All that is wanted is the exact lines from the one with "Image resolution: width=650" through the last line of the entries, with both ends kept and every picture left out.

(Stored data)

▼

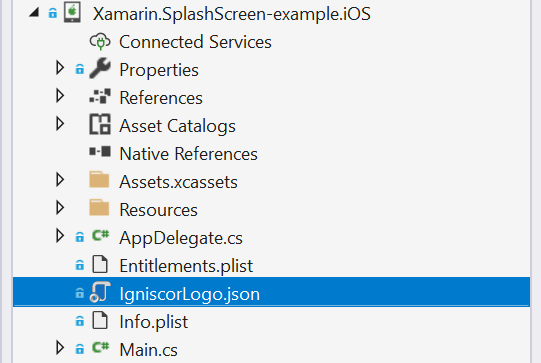Expand the Asset Catalogs node arrow

click(60, 124)
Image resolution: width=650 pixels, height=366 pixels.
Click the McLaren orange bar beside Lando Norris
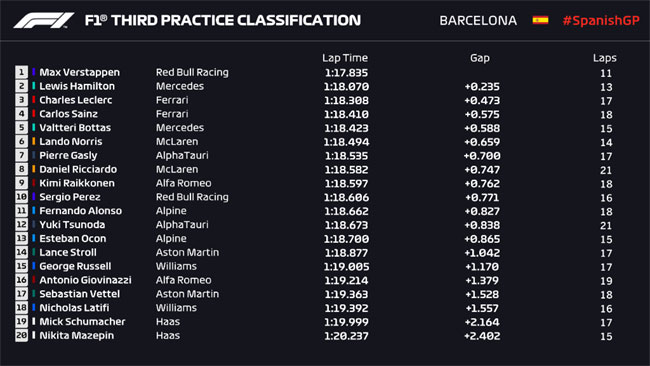click(34, 141)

▲

**Task answer**
Image resolution: width=650 pixels, height=366 pixels.
Click the McLaren orange bar beside Lando Norris
click(34, 141)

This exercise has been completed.